Iremos falar sobre os moradores de rua," A visão de quem vive a margem " foi escolhido como nome do blog pois procuraremos mostrar o outro lado da moeda: como que eles nos veem, já que a forma que os veem é quase generalizada.Um morador de rua quase sempre se enquadra em todas as características do estado de pobreza: Essas características vão afastando e marginalizando esses indivíduos da sociedade e os levam a uma situação de exclusão social e formação de grupos minoritários como os sem abrigo.


Dentro do universo de Miséria - Moradores de rua , escolhemos como recorte: Os moradores de rua da cidade de Salvador.

Conforme pesquisa realizada  pela Secretaria Municipal de Promoção Social e Combate à Pobreza (Semps*), Salvador abriga 3,5 mil moradores de rua. 75% dessas pessoas são do sexo masculino, com idade entre 25 e 44 anos. 40% não concluiu o ensino fundamental e 50% se declara negros, 30%  pardos e 20% brancos. 
Ainda de acordo com a pesquisa, o alcoolismo/uso de drogas (15%), o desemprego (10%) e conflitos familiares (15%) são os principais motivos que levam as pessoas a viverem nas ruas.

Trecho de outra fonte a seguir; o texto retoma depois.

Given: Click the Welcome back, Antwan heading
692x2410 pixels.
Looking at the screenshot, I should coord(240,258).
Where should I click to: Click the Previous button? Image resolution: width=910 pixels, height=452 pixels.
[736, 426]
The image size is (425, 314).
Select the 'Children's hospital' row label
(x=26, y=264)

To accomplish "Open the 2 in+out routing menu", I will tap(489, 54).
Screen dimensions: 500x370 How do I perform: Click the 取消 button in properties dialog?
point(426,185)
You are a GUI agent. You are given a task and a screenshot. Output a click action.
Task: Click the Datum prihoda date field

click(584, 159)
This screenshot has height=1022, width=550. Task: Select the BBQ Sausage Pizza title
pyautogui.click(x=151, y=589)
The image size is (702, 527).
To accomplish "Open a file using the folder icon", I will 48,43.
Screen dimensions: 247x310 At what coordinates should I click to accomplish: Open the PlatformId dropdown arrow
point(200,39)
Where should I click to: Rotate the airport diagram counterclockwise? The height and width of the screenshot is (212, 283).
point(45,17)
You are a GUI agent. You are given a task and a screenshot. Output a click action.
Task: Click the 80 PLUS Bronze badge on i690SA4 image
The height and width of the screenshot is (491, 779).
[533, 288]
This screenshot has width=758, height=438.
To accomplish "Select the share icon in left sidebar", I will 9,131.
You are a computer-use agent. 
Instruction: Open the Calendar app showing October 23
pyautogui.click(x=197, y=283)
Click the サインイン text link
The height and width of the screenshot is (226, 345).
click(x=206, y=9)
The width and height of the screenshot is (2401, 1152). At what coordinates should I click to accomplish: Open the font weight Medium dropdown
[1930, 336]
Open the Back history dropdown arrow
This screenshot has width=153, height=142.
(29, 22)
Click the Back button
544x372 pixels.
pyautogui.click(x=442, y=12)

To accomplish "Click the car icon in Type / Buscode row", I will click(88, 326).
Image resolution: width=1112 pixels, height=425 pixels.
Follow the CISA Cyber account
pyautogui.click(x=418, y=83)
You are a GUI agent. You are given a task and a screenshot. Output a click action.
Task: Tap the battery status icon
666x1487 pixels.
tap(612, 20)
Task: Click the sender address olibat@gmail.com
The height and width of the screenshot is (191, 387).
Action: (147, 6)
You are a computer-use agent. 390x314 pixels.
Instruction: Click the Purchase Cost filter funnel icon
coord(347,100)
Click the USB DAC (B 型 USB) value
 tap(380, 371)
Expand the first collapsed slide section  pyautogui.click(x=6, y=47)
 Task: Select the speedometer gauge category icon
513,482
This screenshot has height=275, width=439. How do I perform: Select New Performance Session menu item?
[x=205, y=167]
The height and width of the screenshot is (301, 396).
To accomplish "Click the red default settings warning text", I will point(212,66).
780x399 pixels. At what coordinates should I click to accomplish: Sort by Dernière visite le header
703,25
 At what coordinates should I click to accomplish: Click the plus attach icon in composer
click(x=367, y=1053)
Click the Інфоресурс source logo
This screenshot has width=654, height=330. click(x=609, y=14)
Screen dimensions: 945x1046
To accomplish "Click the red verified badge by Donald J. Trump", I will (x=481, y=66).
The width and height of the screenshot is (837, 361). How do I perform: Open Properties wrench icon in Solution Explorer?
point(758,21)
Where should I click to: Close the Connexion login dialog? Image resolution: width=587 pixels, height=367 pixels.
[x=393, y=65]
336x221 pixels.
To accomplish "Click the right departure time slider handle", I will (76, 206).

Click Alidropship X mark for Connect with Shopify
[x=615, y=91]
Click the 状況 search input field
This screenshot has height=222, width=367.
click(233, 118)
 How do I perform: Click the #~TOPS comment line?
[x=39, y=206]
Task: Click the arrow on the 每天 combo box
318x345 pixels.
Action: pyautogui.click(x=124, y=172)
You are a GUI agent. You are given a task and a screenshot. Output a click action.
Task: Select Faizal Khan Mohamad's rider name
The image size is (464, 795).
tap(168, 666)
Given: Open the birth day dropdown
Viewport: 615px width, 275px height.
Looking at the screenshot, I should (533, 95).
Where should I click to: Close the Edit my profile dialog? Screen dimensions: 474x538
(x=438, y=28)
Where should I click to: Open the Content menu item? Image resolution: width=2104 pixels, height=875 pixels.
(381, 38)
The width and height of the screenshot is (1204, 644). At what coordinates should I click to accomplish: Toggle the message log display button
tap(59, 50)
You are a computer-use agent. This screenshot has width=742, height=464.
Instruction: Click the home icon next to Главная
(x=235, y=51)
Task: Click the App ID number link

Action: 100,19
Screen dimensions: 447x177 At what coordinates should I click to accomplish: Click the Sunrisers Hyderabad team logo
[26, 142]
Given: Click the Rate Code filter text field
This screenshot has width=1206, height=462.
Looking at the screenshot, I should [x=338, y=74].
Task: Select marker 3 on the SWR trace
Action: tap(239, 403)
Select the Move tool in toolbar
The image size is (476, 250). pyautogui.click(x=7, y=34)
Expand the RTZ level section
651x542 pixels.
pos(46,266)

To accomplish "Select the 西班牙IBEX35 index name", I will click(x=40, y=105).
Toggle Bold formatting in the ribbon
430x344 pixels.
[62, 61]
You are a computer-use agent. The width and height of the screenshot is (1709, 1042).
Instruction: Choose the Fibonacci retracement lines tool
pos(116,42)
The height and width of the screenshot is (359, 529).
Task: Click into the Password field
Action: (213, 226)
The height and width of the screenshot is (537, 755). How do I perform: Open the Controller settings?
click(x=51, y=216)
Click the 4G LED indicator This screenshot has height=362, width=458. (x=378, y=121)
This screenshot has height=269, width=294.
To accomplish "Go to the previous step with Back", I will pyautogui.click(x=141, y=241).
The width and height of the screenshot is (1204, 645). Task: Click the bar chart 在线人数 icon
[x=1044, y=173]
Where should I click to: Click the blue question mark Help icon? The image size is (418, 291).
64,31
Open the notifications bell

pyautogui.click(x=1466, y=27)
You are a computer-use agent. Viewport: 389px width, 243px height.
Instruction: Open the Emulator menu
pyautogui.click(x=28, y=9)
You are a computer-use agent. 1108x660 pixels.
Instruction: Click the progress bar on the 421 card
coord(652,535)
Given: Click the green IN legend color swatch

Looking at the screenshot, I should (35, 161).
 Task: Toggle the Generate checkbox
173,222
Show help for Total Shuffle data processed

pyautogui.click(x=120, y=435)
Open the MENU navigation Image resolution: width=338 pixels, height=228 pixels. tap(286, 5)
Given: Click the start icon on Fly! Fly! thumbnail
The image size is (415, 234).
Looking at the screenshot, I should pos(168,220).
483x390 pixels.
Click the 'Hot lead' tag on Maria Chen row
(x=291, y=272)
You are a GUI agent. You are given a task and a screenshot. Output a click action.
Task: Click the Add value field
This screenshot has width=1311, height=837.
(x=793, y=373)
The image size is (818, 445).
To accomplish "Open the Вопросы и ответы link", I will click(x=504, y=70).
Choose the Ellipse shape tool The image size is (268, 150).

ALMEIDA, Luana. Cidade baixa abriga maior população de rua de Salvador. Disponível em:<http://atarde.uol.com.br/bahia/salvador/materias/1505443-cidade-baixa-abriga-maior-populacao-de-rua-de-salvador>. Acesso em out./2013

Procurar entender "os porquês" de se encontrarem nesta situação e o que eles pensam disso é o objetivo do nosso blog.